**Problem requirements:** In your answer, repeat each line of the data exactly.
---------- Supplied data ----------
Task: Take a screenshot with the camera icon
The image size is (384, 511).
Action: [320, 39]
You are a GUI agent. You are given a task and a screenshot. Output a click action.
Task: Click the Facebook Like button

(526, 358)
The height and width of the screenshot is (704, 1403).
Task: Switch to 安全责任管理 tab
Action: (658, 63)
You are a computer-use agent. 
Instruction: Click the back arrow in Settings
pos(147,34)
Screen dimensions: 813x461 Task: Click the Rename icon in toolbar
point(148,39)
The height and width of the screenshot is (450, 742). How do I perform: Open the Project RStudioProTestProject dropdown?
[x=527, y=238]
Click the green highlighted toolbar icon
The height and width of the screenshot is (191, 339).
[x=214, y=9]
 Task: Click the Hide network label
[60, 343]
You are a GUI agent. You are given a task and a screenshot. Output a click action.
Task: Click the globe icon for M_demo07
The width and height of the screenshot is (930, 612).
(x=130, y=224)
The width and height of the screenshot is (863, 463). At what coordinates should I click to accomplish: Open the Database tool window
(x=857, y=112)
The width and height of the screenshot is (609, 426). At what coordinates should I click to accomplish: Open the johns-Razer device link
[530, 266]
----------
**Answer to the problem:**
Task: Take a screenshot with the camera icon
The image size is (384, 511).
Action: [320, 39]
You are a GUI agent. You are given a task and a screenshot. Output a click action.
Task: Click the Facebook Like button

(526, 358)
The height and width of the screenshot is (704, 1403).
Task: Switch to 安全责任管理 tab
Action: (658, 63)
You are a computer-use agent. 
Instruction: Click the back arrow in Settings
pos(147,34)
Screen dimensions: 813x461 Task: Click the Rename icon in toolbar
point(148,39)
The height and width of the screenshot is (450, 742). How do I perform: Open the Project RStudioProTestProject dropdown?
[x=527, y=238]
Click the green highlighted toolbar icon
The height and width of the screenshot is (191, 339).
[x=214, y=9]
 Task: Click the Hide network label
[60, 343]
You are a GUI agent. You are given a task and a screenshot. Output a click action.
Task: Click the globe icon for M_demo07
The width and height of the screenshot is (930, 612).
(x=130, y=224)
The width and height of the screenshot is (863, 463). At what coordinates should I click to accomplish: Open the Database tool window
(x=857, y=112)
The width and height of the screenshot is (609, 426). At what coordinates should I click to accomplish: Open the johns-Razer device link
[530, 266]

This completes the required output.